Par requête déposée le 23 décembre 2010 au greffe du tribunal administratif, inscrite sous le numéro 27597 du rôle, Monsieur XXX XXX, demeurant à XXX XXX, X, XXX XXX XXX a fait introduire un recours tendant à l’annulation du permis de construire précité du XXX XXX XXX et par requête déposée au greffe du tribunal administratif le 20 janvier 2011, inscrite sous le numéro 27692 du rôle, il a introduit une demande tendant à ordonner le sursis à exécution de ce même permis de construire.
Après avoir conclu à la sériosité des moyens invoqués au fond, le demandeur soutient que l’exécution de la décision attaquée risquerait de lui causer un préjudice grave dans la mesure où les travaux actuellement en cours constitueraient un trouble anormal excédant les inconvénients ordinaires du voisinage.
Le mandataire des bénéficiaires du permis de construire litigieux invoque la tardiveté du recours tout en contestant le sérieux des moyens invoqués.

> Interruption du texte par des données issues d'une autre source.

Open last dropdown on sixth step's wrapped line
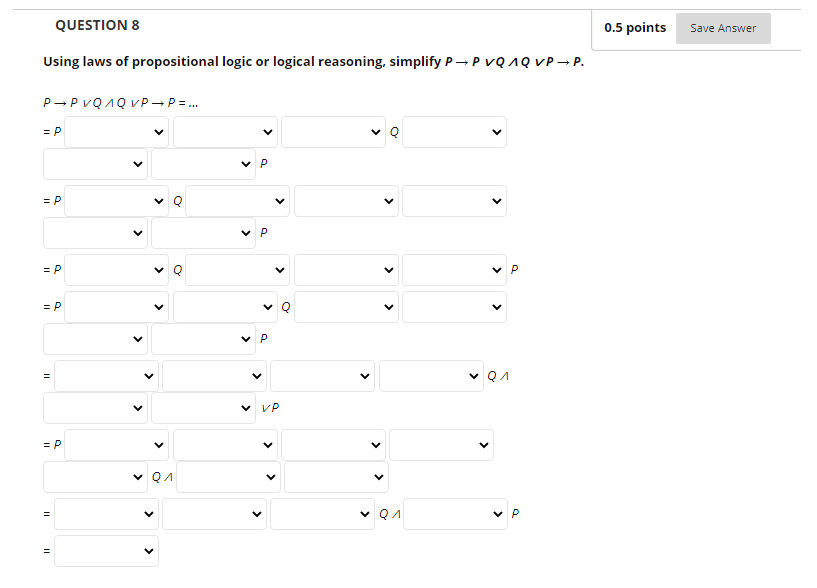 click(x=335, y=477)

Le représentant de la Ville de XXX soutient que l’autorisation accordée respecterait le plan d'aménagement général de la Ville de XXX.
En vertu de l’article 11 (2) de la loi modifiée du 21 juin 1999 portant règlement de procédure devant les juridictions administratives, le sursis à exécution ne peut être décrété qu’à la double condition que, d’une part, l’exécution de la décision attaquée risque de causer au requérant un préjudice grave et définitif et que, d’autre part, les moyens invoqués à l’appui du recours dirigés contre la décision apparaissent comme sérieux. Le sursis est rejeté si l’affaire est en état d’être plaidée et décidée à brève échéance.
La compétence du président du tribunal est restreinte à des mesures essentiellement provisoires et ne saurait en aucun cas porter préjudice au principal. Il doit s’abstenir de préjuger les éléments soumis à l’appréciation ultérieure du tribunal statuant au fond, ce qui implique qu’il doit s’abstenir de prendre position de manière péremptoire, non seulement par rapport aux moyens invoqués au fond, mais même concernant les questions de recevabilité du recours au fond, comme l’intérêt à agir, étant donné que ces questions pourraient être appréciées différemment par le tribunal statuant au fond.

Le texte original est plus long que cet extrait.